* **Source data**:

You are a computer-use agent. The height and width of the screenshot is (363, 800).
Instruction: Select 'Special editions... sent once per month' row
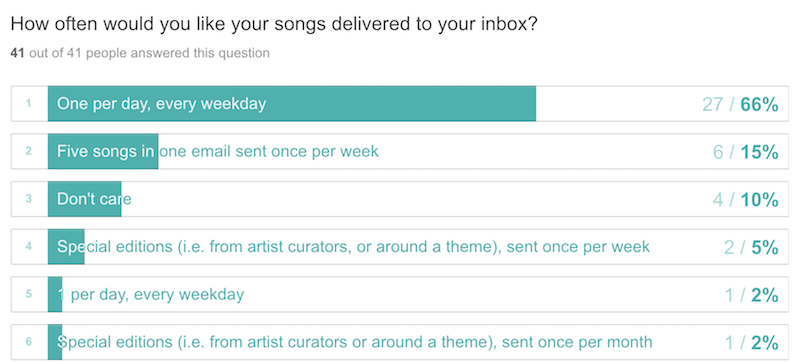[399, 342]
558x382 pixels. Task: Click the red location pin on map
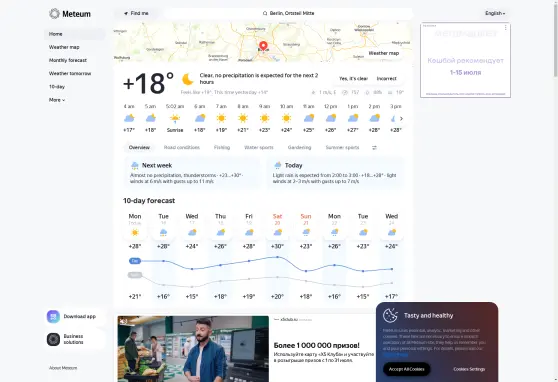(263, 46)
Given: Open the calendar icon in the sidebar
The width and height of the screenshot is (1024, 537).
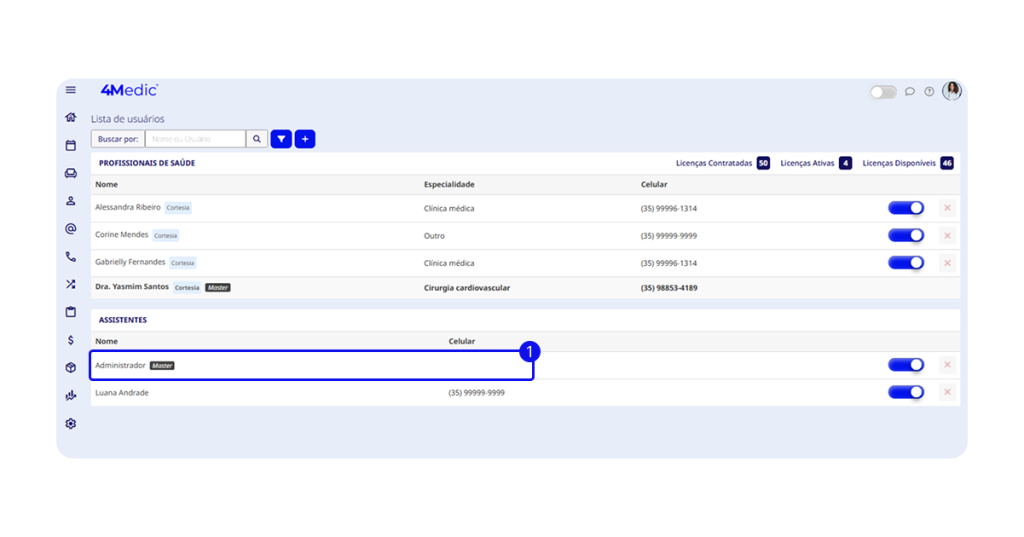Looking at the screenshot, I should click(71, 145).
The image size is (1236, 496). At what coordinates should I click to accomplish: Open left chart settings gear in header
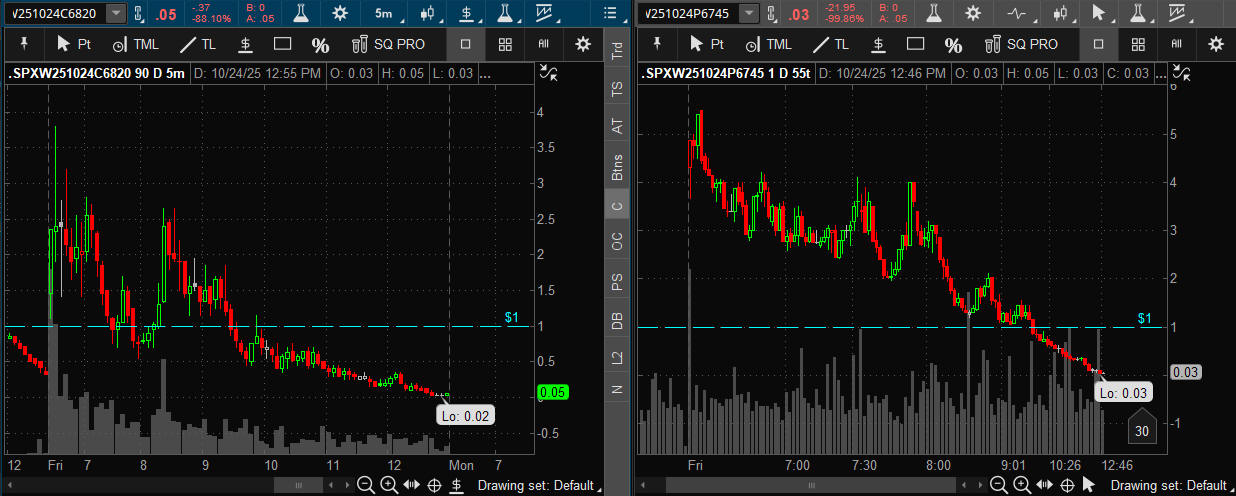click(x=341, y=13)
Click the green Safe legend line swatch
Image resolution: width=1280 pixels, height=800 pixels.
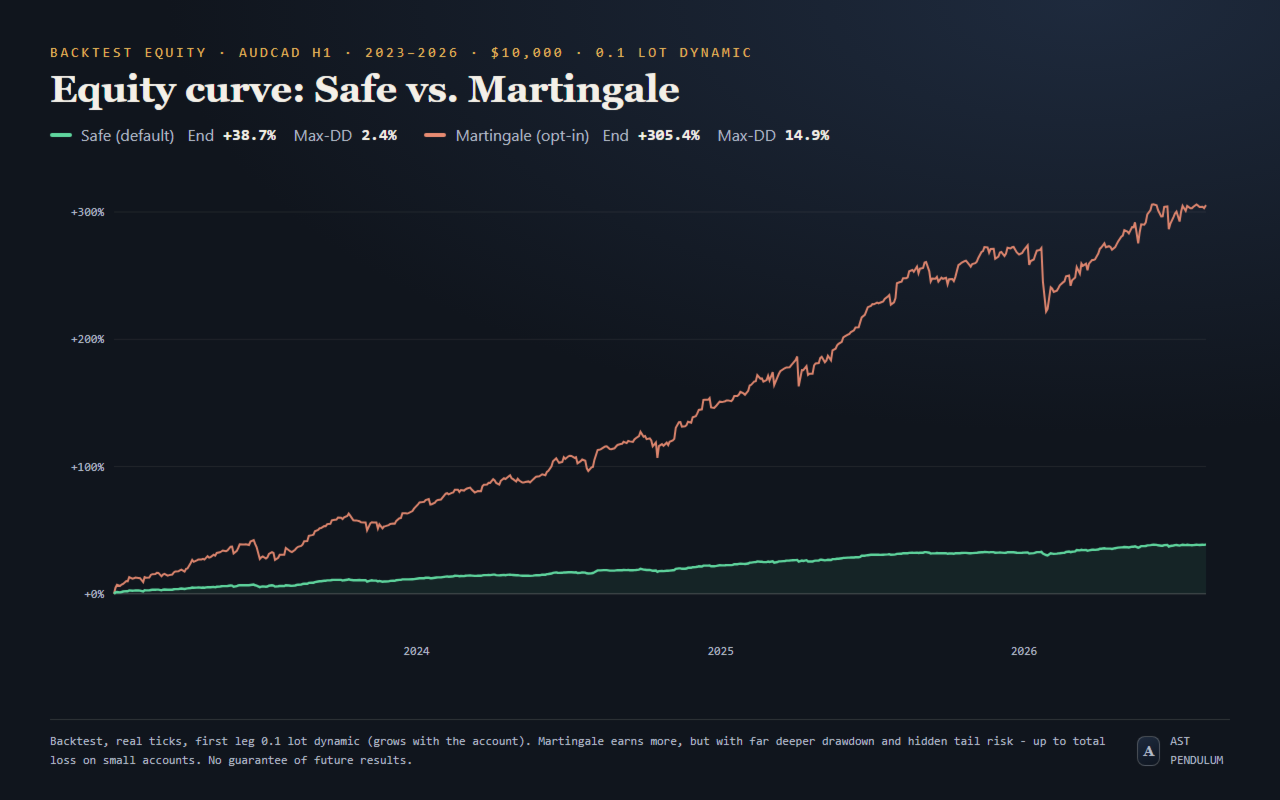pos(61,135)
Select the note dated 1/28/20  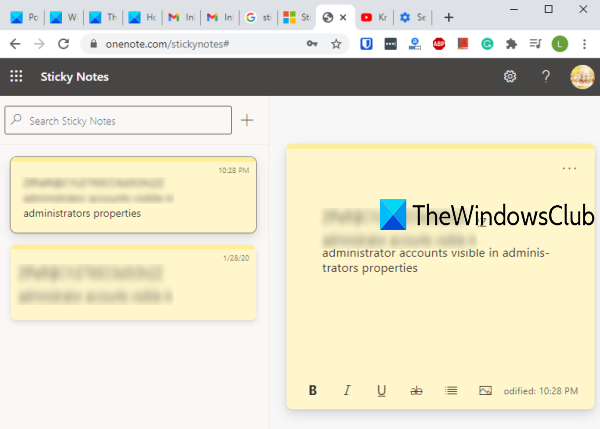(x=133, y=282)
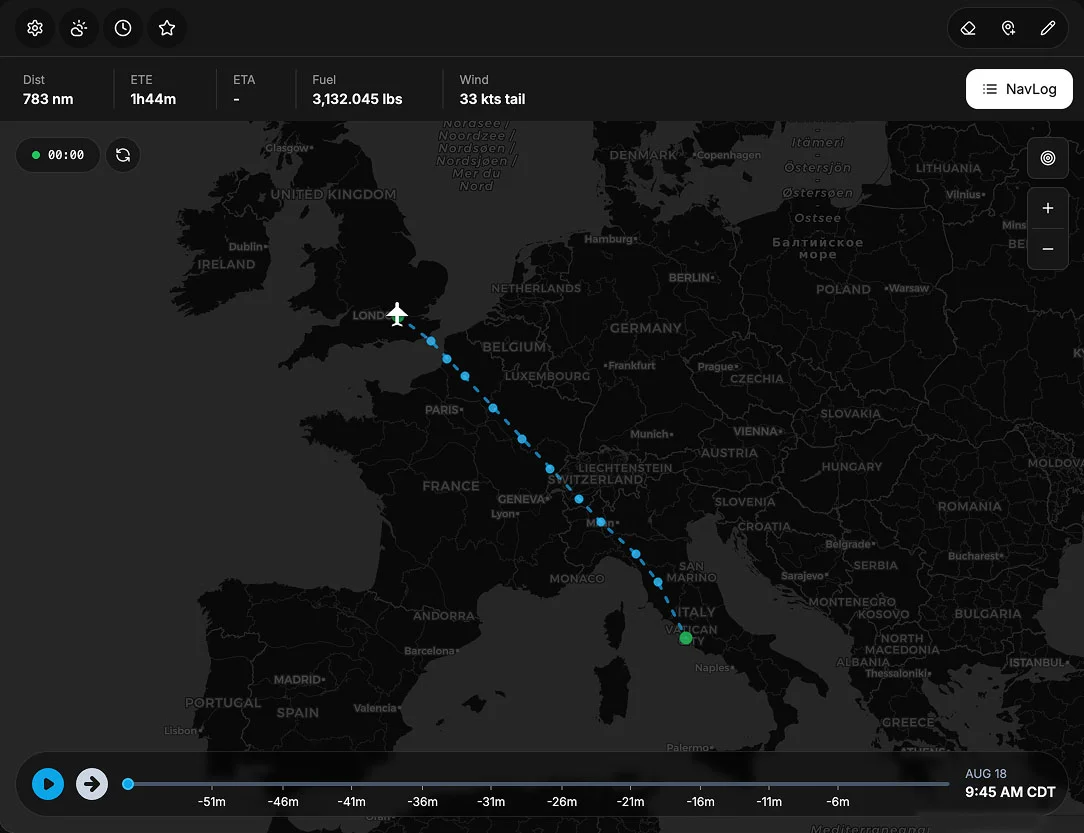Screen dimensions: 1084x833
Task: Click the refresh timer icon
Action: coord(123,155)
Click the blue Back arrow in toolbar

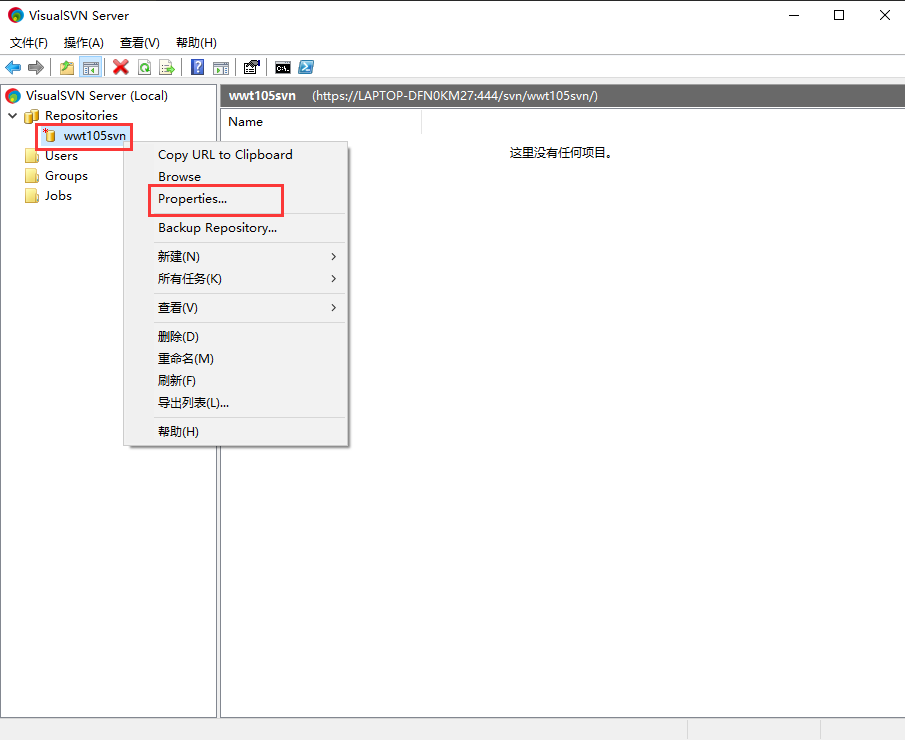point(13,67)
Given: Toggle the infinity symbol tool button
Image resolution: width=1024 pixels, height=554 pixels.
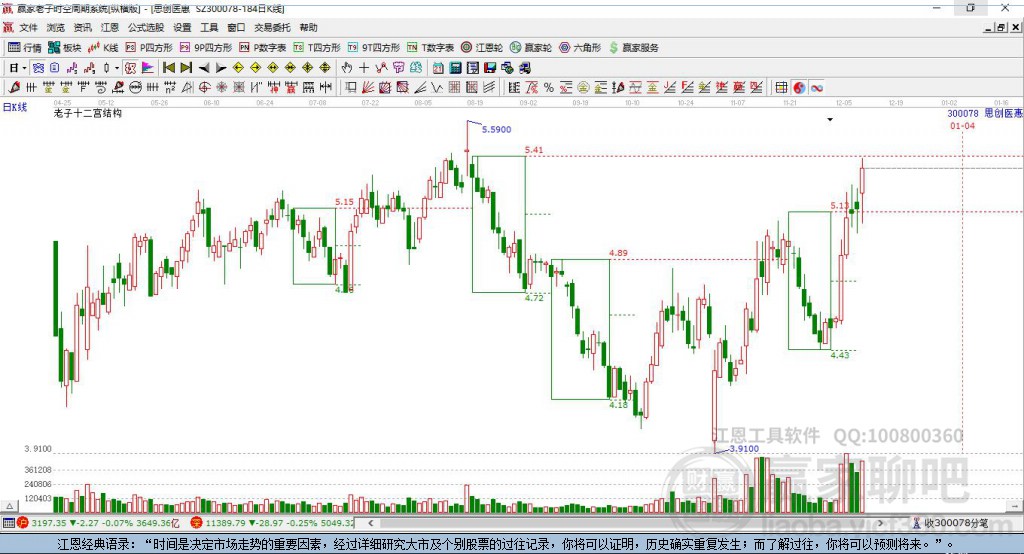Looking at the screenshot, I should pos(816,88).
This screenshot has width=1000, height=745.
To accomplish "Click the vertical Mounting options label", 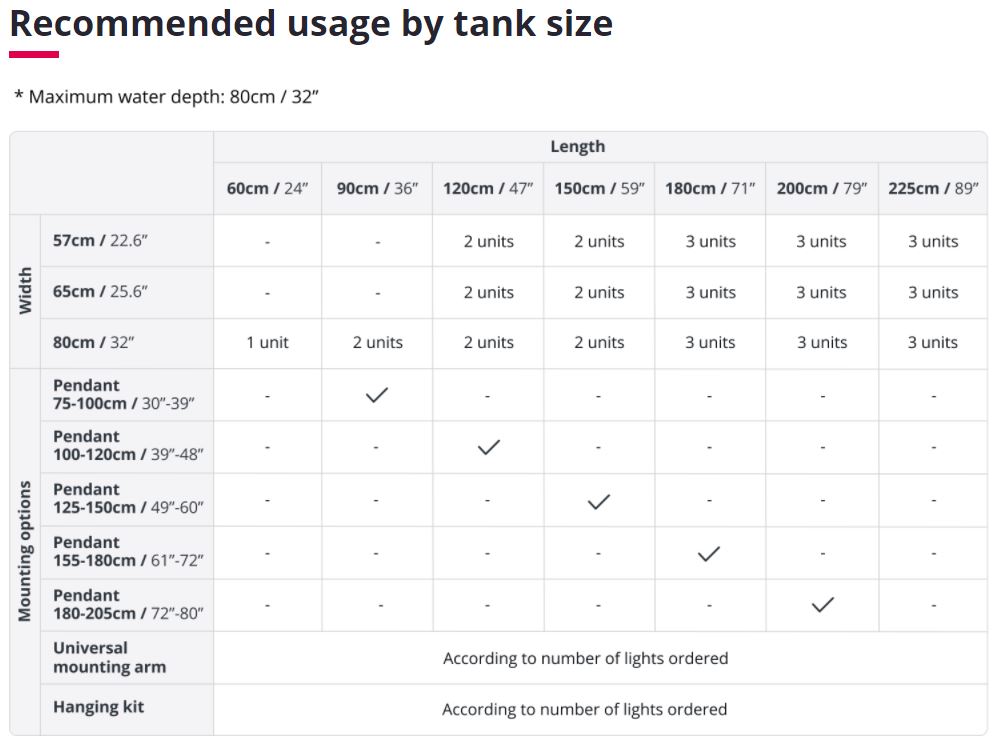I will click(x=24, y=551).
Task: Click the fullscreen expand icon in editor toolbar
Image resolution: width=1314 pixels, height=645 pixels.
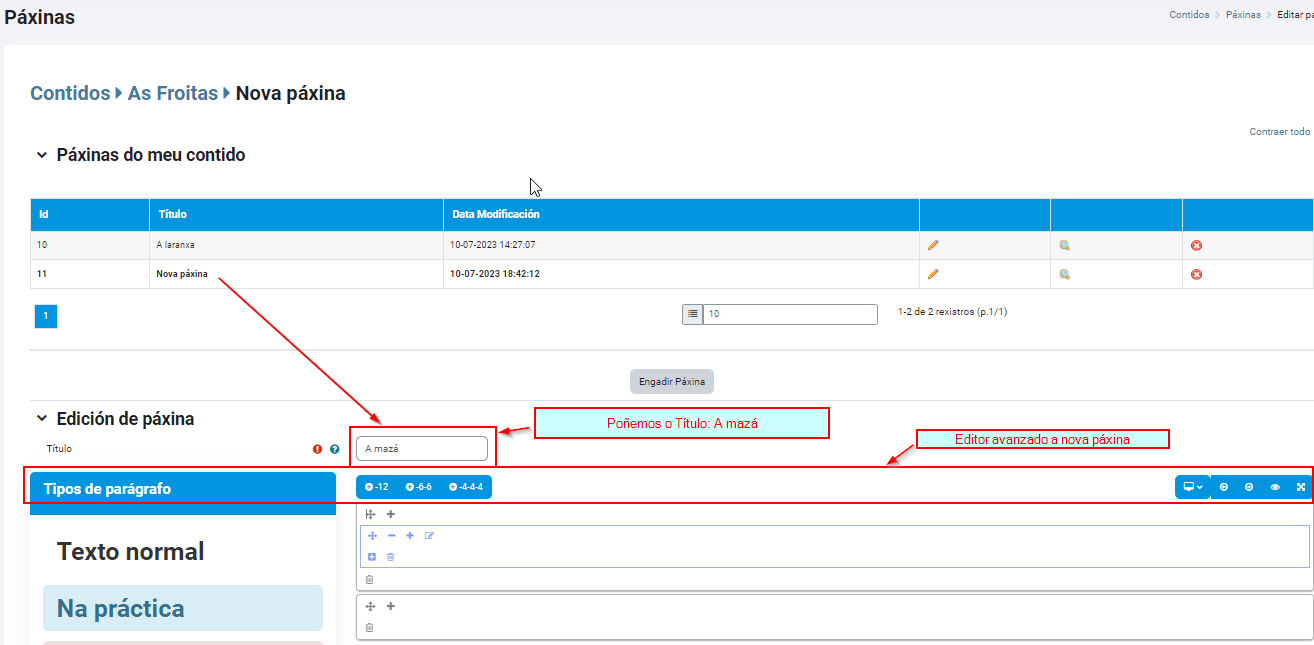Action: click(x=1301, y=487)
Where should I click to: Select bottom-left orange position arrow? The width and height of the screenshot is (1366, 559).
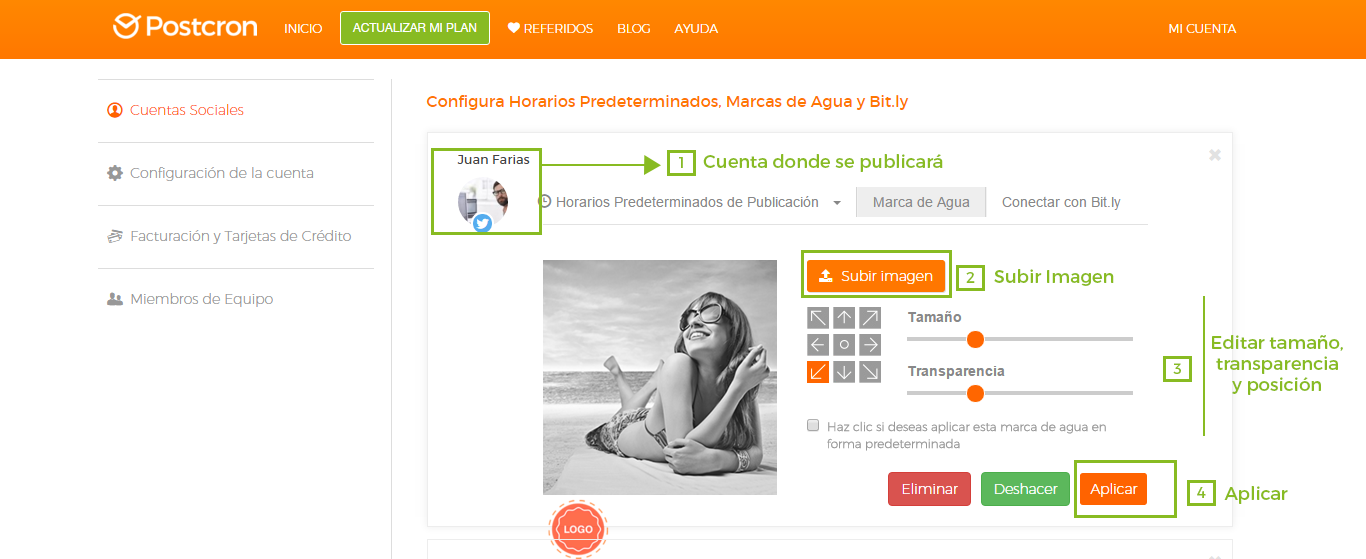tap(818, 372)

* **PROBLEM REQUIREMENTS**: Show every line from the entries that includes the word "Given".

* **FINISHED EXERCISE**:
Given: Open the calendar icon in the sidebar
Given: Toggle the infinity symbol tool button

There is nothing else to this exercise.